• DATA FOR PROCESSING
Content starts

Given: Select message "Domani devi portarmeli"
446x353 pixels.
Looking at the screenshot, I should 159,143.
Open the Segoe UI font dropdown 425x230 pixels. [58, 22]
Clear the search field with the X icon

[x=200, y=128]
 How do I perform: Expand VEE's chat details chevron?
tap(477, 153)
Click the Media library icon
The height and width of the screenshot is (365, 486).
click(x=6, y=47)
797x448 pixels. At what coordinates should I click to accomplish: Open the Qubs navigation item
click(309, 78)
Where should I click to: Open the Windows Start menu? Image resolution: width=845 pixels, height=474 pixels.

Content ends

• WORK ITEM
From the line holding "Click the Media library icon" to the final line of the data, repeat every line exactly. Leave out all the rest.

• TASK RESULT
Click the Media library icon
The height and width of the screenshot is (365, 486).
click(x=6, y=47)
797x448 pixels. At what coordinates should I click to accomplish: Open the Qubs navigation item
click(309, 78)
Where should I click to: Open the Windows Start menu? Image resolution: width=845 pixels, height=474 pixels.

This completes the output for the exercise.